ENZ-Ausbildung macht Probleme

Marlis Tepe hört aufmerksam zu. Auch als Bürgermeister Thomas Möller von seinen Anstrengungen berichtet, die Ministerpräsidentin auf ein weiteres Problem hinzuweisen. Seit 2017 bildet das Land so genannte ENZ-Erzieher*innen aus. Als Antwort auf den Fachkräftemangel werden, anders als bisher, Erzieherinnen für Kinder von null bis zehn Jahren in einer dualen Ausbildung in nur drei Jahren zu einem Berufsabschluss geführt. Der vierjährigen Fachschule, die auch noch überwiegend selbst finanziert werden muss, steht nun eine, durch die Ausbildungsvergütung und geringere Dauer, scheinbar attraktivere Ausbildung gegenüber. Die Einrichtungen sollen davon profitieren, dass die Auszubildenden einen deutlich höheren Praxisanteil haben. Doch das vermeintliche „Geschenk“ entpuppt sich als vergiftet. Insbesondere in den ersten zwei Jahren sind die künftigen Erzieher*innen selten im Haus. Ihre Betreuung durch Mentor*innen wird zeitlich nicht berücksichtigt. Dafür werden die Auszubildenden selbst auf die Fachkraft-Kind-Relation angerechnet. Der Träger bleibt auf den Kosten sitzen. Erschwerend kommt hinzu, dass diese jungen Kolleg*innen noch nicht wissen, ob sie später genauso bezahlt werden, wie die Erzieher*innen mit einer Fachschulausbildung. Alle diese Problem hat der Bürgermeister in einem Brief bereits vor längerer Zeit der Ministerpräsidentin geschildert. Eine Antwort hat Thomas Möller bis heute nicht. Das Geld für echte Verbesserungen in der Qualität könnte aus dem Gute-Kita-Gesetz kommen.
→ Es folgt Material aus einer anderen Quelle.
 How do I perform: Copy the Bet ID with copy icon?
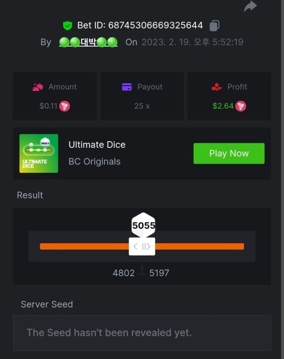click(215, 25)
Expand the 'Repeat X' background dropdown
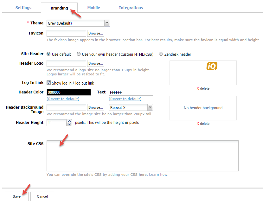The image size is (263, 204). pos(150,107)
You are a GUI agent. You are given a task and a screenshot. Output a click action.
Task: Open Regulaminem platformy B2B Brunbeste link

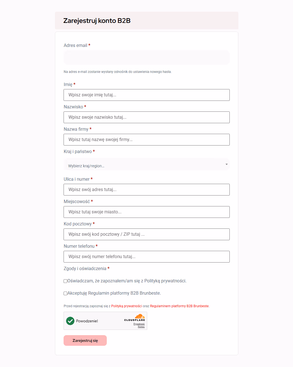[179, 306]
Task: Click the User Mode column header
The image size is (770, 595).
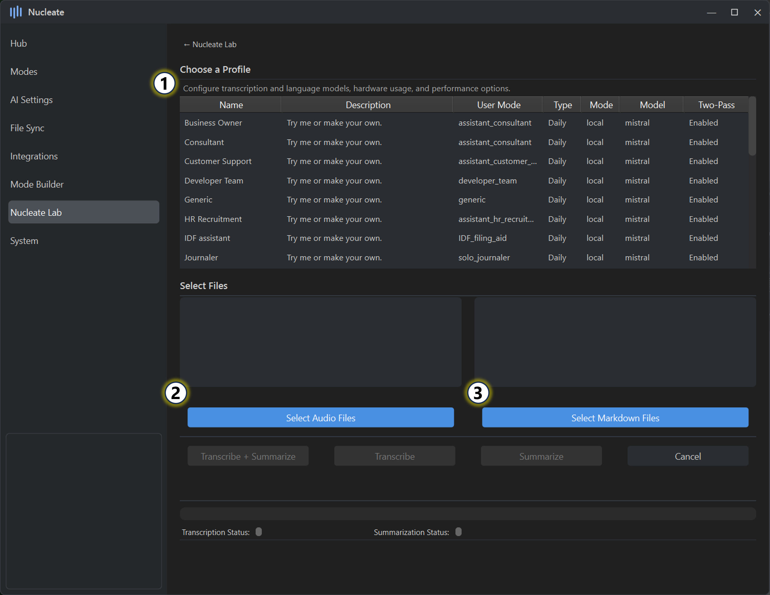Action: click(x=498, y=105)
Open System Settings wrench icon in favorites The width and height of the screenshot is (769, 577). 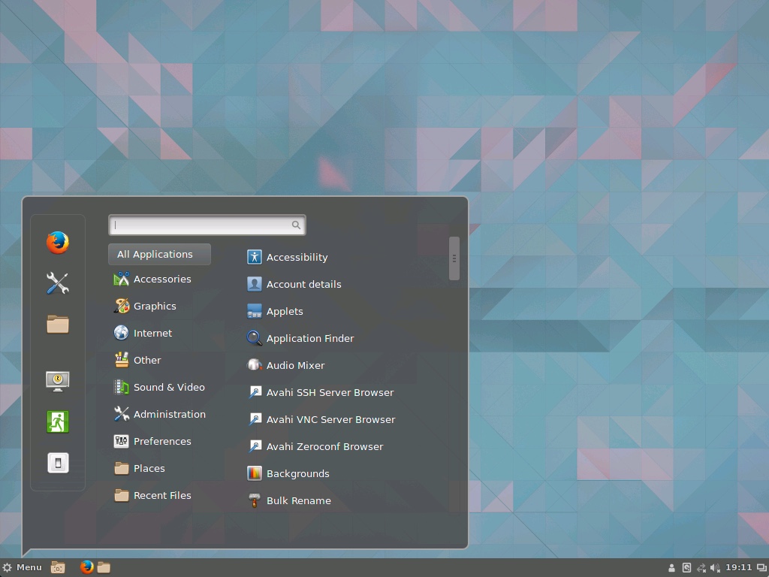click(57, 283)
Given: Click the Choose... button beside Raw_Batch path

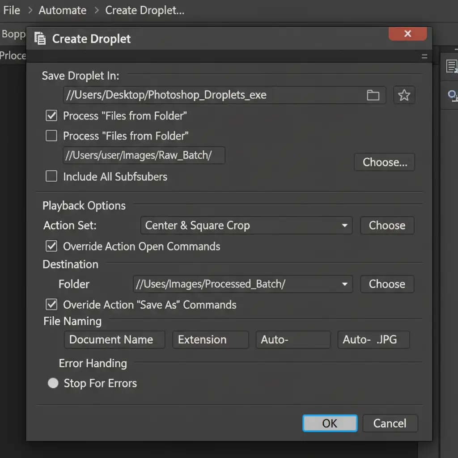Looking at the screenshot, I should [385, 162].
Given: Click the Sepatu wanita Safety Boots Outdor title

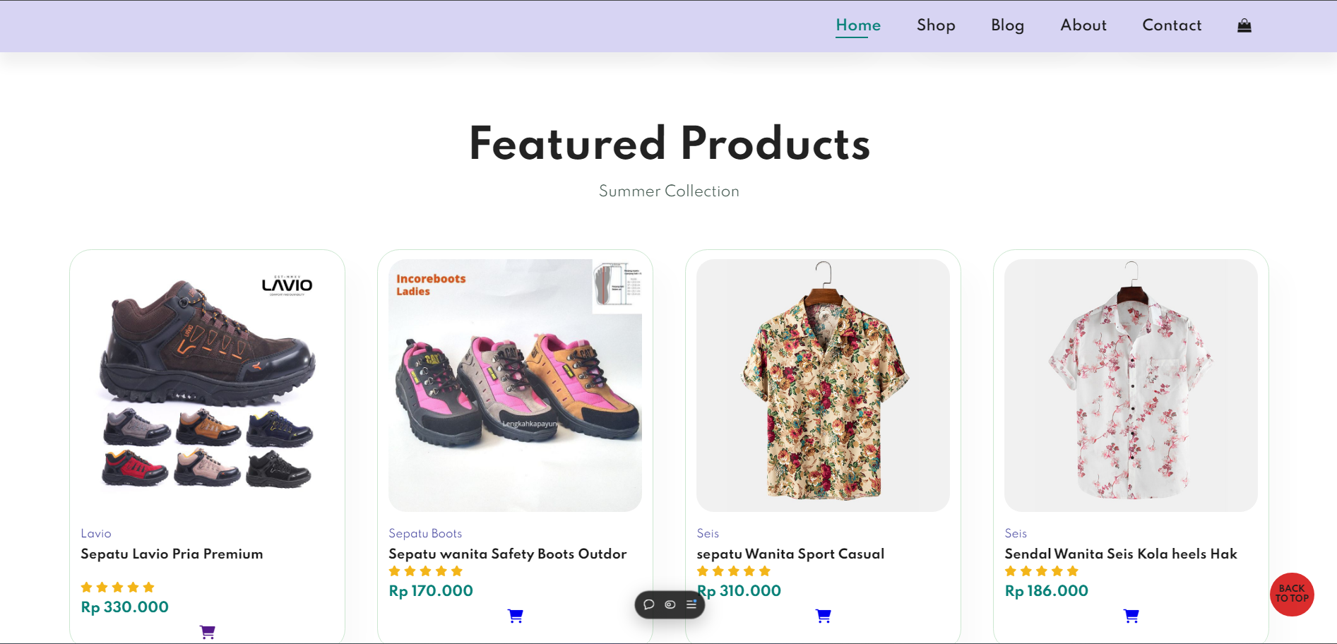Looking at the screenshot, I should 507,554.
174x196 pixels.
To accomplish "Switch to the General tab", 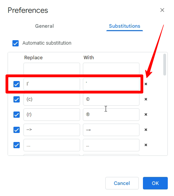I will pyautogui.click(x=45, y=26).
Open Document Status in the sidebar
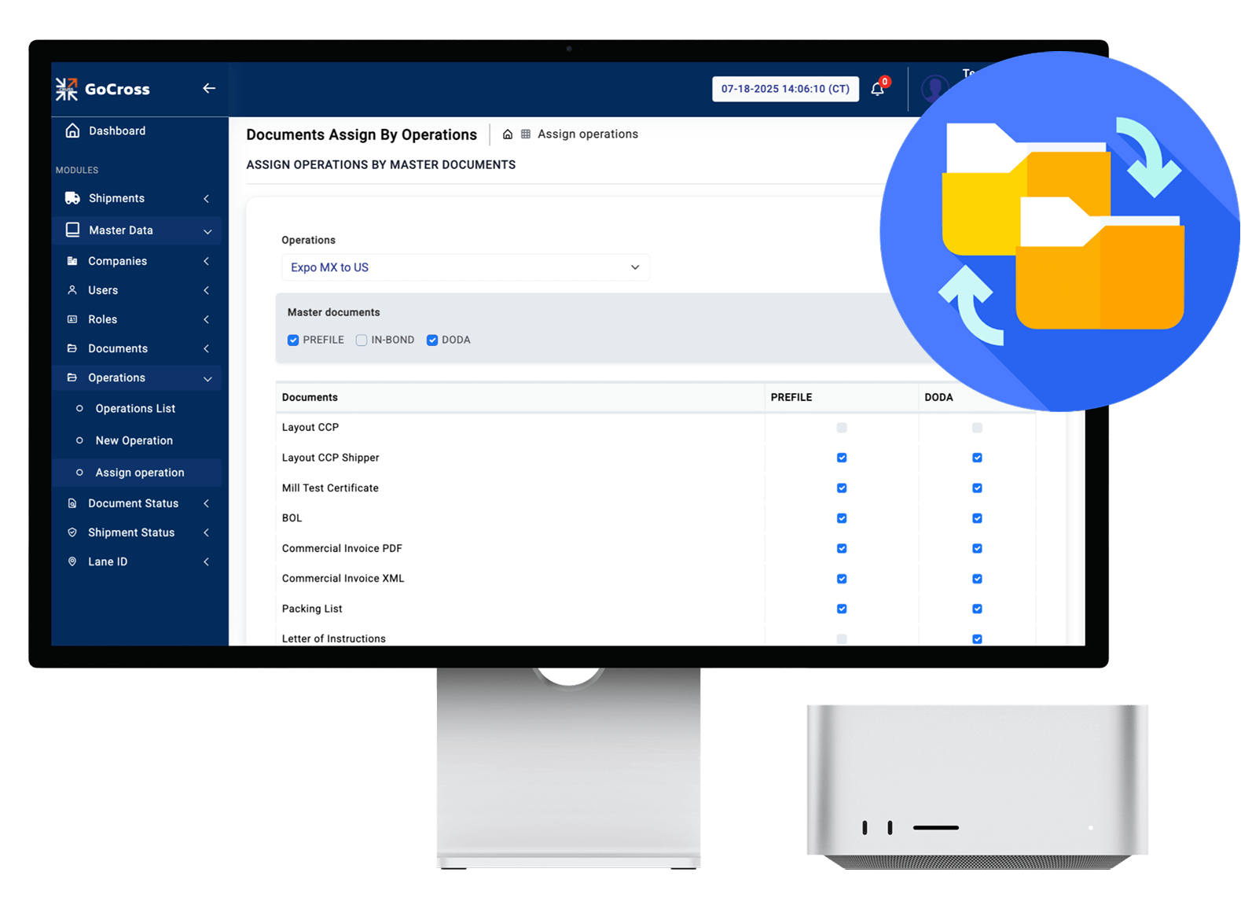The image size is (1241, 920). tap(133, 503)
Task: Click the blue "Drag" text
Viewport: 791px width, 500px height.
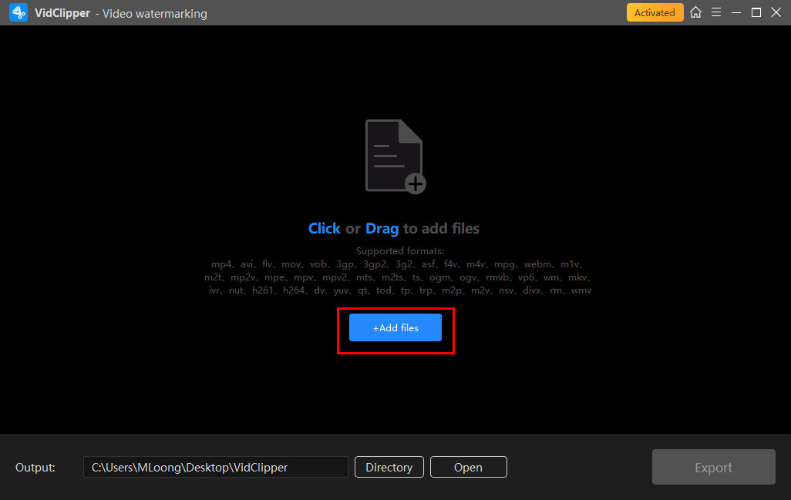Action: (x=382, y=229)
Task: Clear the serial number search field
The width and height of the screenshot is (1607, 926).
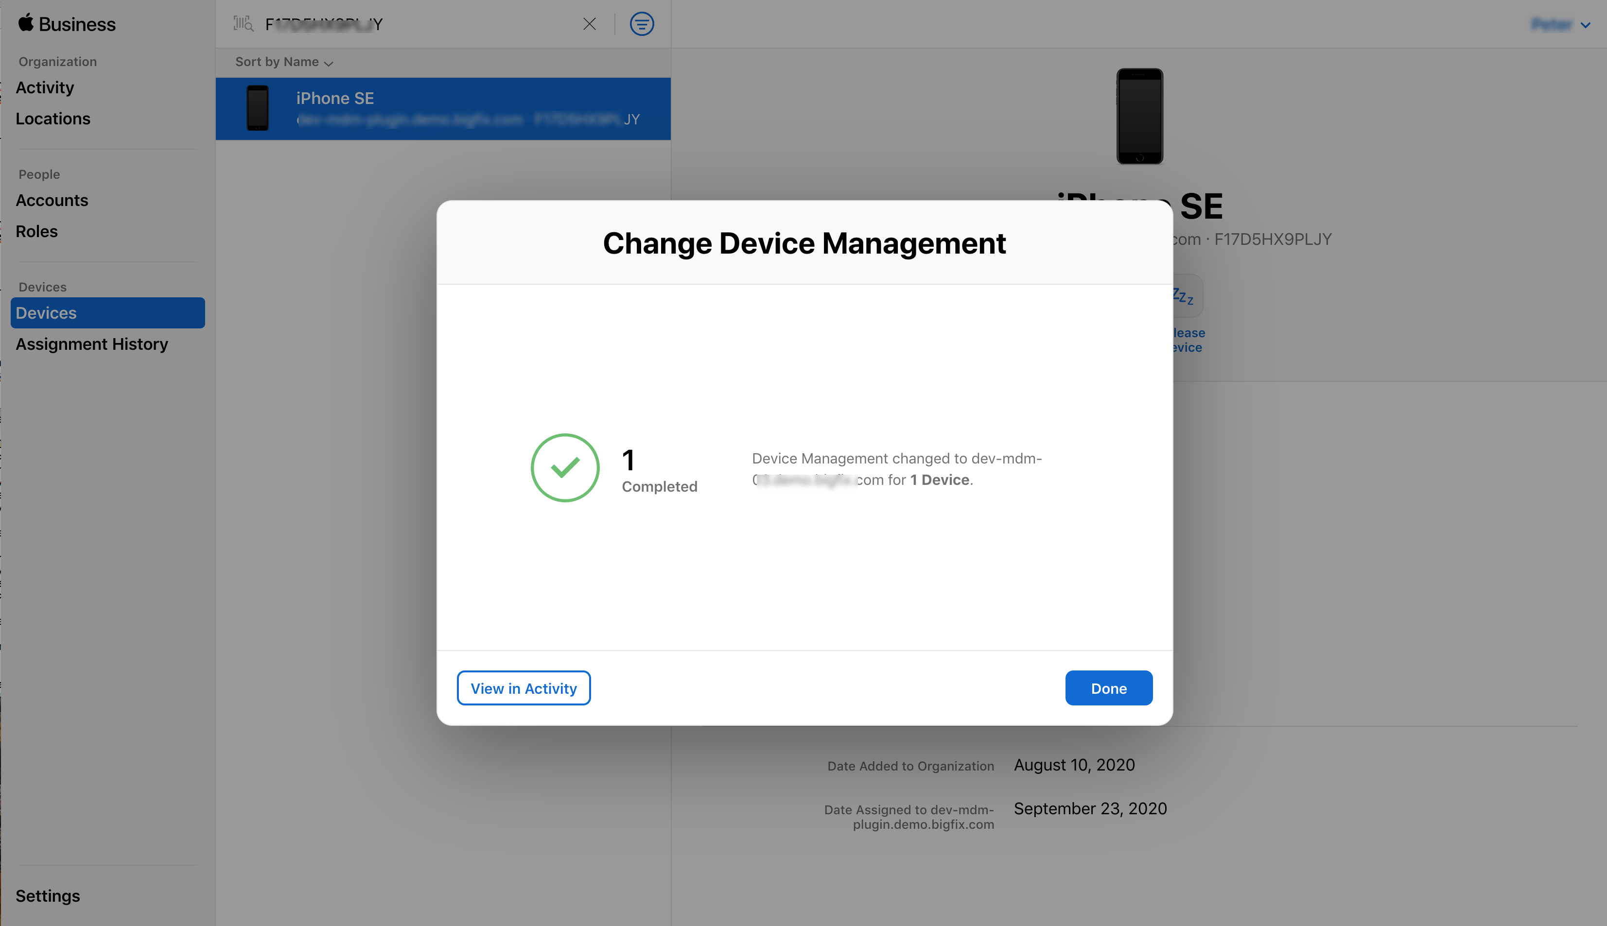Action: [590, 24]
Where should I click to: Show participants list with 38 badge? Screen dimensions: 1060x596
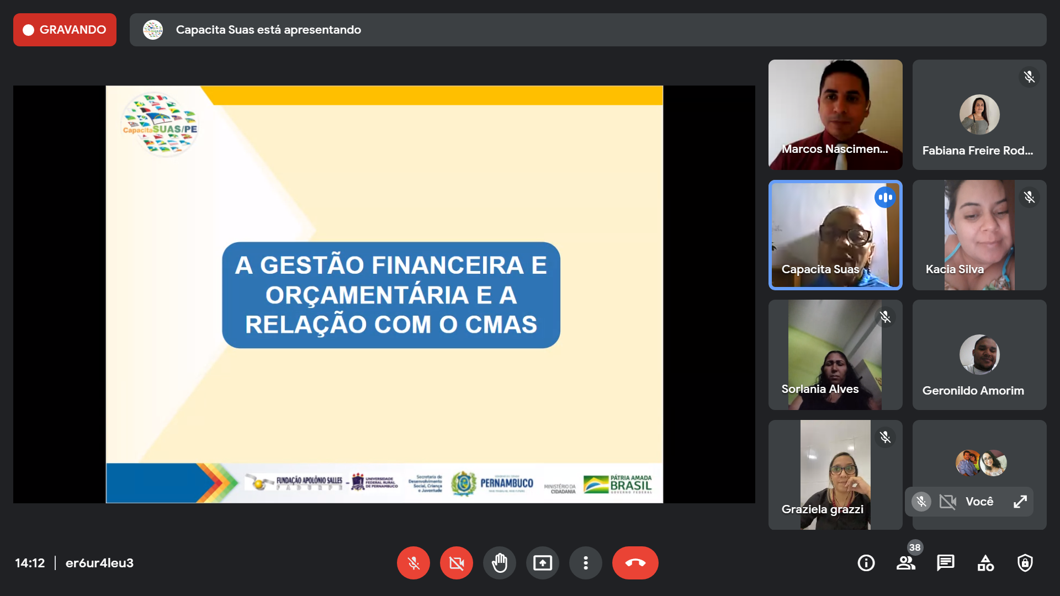(905, 563)
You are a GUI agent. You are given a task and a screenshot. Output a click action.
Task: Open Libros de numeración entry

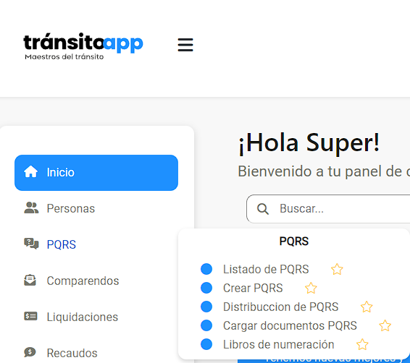278,344
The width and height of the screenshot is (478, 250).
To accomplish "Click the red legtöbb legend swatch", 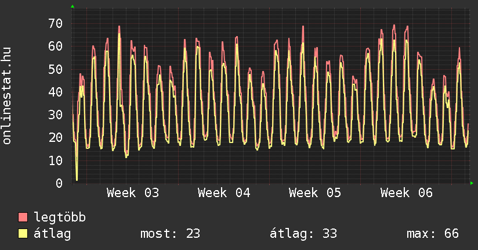I will [x=23, y=217].
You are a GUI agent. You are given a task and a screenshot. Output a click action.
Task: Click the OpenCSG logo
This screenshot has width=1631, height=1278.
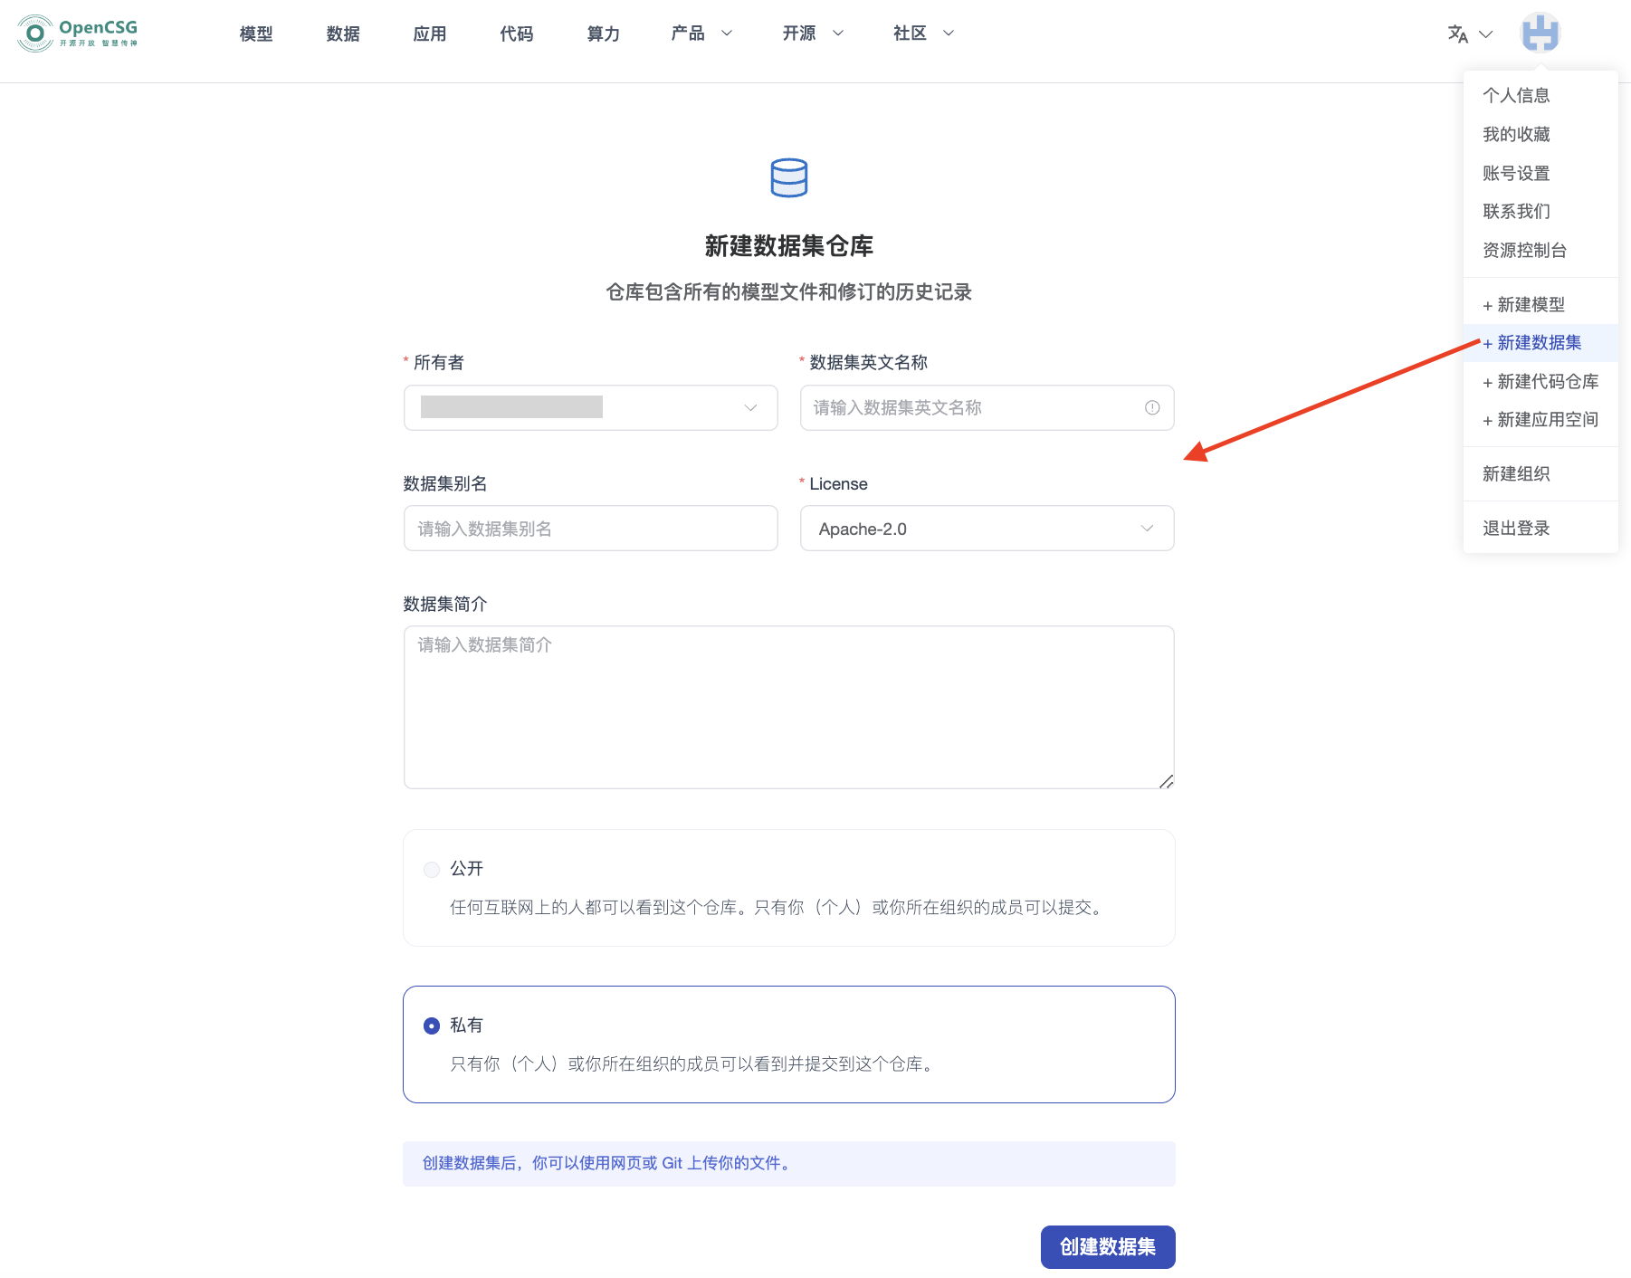76,33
M-V nutzt die Millionen vom Bund jedoch fast ausschließlich für die Beitragsbefreiung der Eltern. Für diese Möglichkeit hatte sich Manuela Schwesig auf Bundesebene nachdrücklich eingesetzt. Ihr Maxime: Bildung muss von Anfang an kostenfrei sein. 

Marlis Tepe: Qualität geht vor

Im Gespräch stellt Marlis Tepe klar: „Aus meiner Erfahrung auf Bundesebene wollen die Eltern die Beitragsentlastung. Vielerorts in Deutschland ist die Kinderbetreuung so teuer, dass es sich kaum lohnt, eine Arbeit anzunehmen. Gleichzeitig sagen wir als Gewerkschaft, dass wir in unseren Einrichtungen zuerst auf gute Qualität achten müssen. Und die muss finanziert werden. Hier sehe ich das Land in der Pflicht.“  Marlis Tepe unterstützt deshalb die Forderung des GEW-Landesverbandes nach einem gesetzlich geregelten, landesweit einheitlichen Mindestpersonalschlüssel. „Diese Bezugsgröße stellt sicher, dass alles, was das Gesetz zur Betreuungsqualität vorgibt, umgesetzt werden kann. So muss pro Fachkraft ein Puffer für mögliche Ausfallzeiten, wie Urlaub oder Krankheit, eingeplant werden. Außerdem dürfen die ENZ-Auszubildenden nicht weiterhin auf die Fachkraft-Kind-Relation angerechnet werden“, erklärt Annett Lindner und lässt keinen Zweifel daran, dass die GEW die heutigen gesetzlichen Regelungen längst nicht für ausreichend im Sinne einer hohen Betreuungsqualität und guter Arbeitsbedingungen hält.